Basically, it just uses the difference between the date the library version you are using was released and the current date if there's a newer release available.

Eg, if you are using a library that has been unchanged at 1.0.0 for the last 10 years, you'll be 0 libyears behind that whole time. Then one day, the developers of that library release 1.0.1. One minute after that hits the package repositories, you are immediately 10 libyears behind.

This makes it pretty useless as a metric for tracking how outdated an application really is. Eg, as an ops/SRE/security person, I'd want to be able to run this on a product team's code and have a single number that tells me whether they're reasonably up to date or seem to be ignoring their dependencies and letting technical debt pile up. A team could've been on the ball, keeping every dependency updated daily for years, but if I use libyear to evaluate them right after that that 10 year old dependency updates, it's going to look like they've been negligent.

I have an open issue on the Python implementation (which ironically(?) hasn't had any commits in three years) asking for clarification: https://github.com/nasirhjafri/libyear/issues/35

thraxil

11 days ago

I'm the developer of depshub.com (for automated dependency updates using AI) and even though a single metric isn't valuable, having any sort of indicators and metrics is very useful when you have more than one repository. Being able to quickly see if your repositories are getting better or worse over time helps to understand when the dependency updates should be prioritized (if so) in the first place. There are a few core metrics that I've built (major vs minor vs patch ratio, security updates, etc.) into the product, and it's one of the most used features up to date.

semanser

10 days ago

This is a hugely misleading indicator to rely on. Not only it sums up all the time behind in dependencies which is more than confusing to start with but it also leaves the end user puzzle what to do with this information.

Let's assume my software project is 120 "libyears" behind. What's next? What risks am I exposed to? What should I do?

Think of a notorious python2 vs. python3. I am in 2019 and my software project has it as a dependency. My team has assessed that migration to v.3 will require another year of dealing with all the breaking changes. And while brainstorming we are thinking from the risk and cost-benefit perspective. Time per se is relevant only in the context of effort required to perform the migration.

From the supply chain security standpoint I could not care less about time as well. If I am using library X of version 1.2.3 and it ticks all the boxes, has no performance impact, has 0 problems, 0 vulnerabilities (including the results from public, third party and internal code audits) I will continue using it even if version 2 is out, especially if it requires reassessment of risks and some code refactoring due to breaking API changes.

If I want to automate my dependency management I will rely on tools that will tell me about my risks or potential missed benefits from the newer versions.
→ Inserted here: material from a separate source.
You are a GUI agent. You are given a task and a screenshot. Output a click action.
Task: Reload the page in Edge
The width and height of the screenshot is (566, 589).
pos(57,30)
Time will be taken into account only in terms of time needed for mitigating the risks directly impacting my piece of software.

nrvn

11 days ago

> If I am using library X of version 1.2.3 and it ticks all the boxes, has no performance impact, has 0 problems, 0 vulnerabilities (including the results from public, third party and internal code audits) I will continue using it even if version 2 is out, especially if it requires reassessment of risks and some code refactoring due to breaking API changes.

What happens if the library that you're using is completely fine on its own (think React 18) but it's a core cross-dependency for tons of other libraries in your project. No libraries or frameworks should be considered in isolation. Otherwise, it can lead to a situation where you can't use some of the other tools/libraries, etc., because of the other dependency that is quite out of date.

semanser

10 days ago

It's worth also reading https://chaoss.community/kb/metric-libyears/ - as noted elsewhere, regularly updating libraries, or a library that infrequently pushes out large breaking changes will not reflect as easily in Libyear, but it's worth having it as something to gauge out-of-date-ness

I've been using that alongside some other metrics for providing insights into how behind teams are on updates

jamietanna

11 days ago

> I've been using that alongside some other metrics for providing insights into how behind teams are on updates

What are some other metrics that you are using? I am working on a product that is helping to keep dependencies up to date and would love to integrate some of these things in the product.

semanser

11 days ago

The explanation could be better, but I really like the idea.

It punishes you for not updating your dependencies and for having too many direct dependencies. But it doesn't punish you for indirect dependencies (that you have little control of), or libraries that are "done" (since it compares to the newest stable release, not the current year). A sensible balance.

Maybe one could write a browser extension to display the libyear of GitHub pages?

BoppreH

11 days ago

Can we also have libloc (metric based on #lines of code)?

amelius

11 days ago

Behold, you will see a single-line library soon! (Depends on the language support.)

lifthrasiir

11 days ago

Don't tell the corporate about it, but using charcount/80, excluding newlines and whitespace is the _improved_ pseudoscience.

Additionally, excluding 'imports', namespacing, and other boilerplate helps too.

impulsivepuppet

11 days ago

Don't make me wave the Diffusion of Innovations chart at you all:

https://en.wikipedia.org/wiki/Diffusion_of_innovations

libyear is an opinionated metric that prioritises less well tested software. Meanwhile, companies pay a lot of money for RHEL and other products that promise a stable environment that freezes specific (major) releases of software for years - and also promises backports of any necessary security fixes, without those pesky new features and breaking changes that come with using bleeding-edge releases.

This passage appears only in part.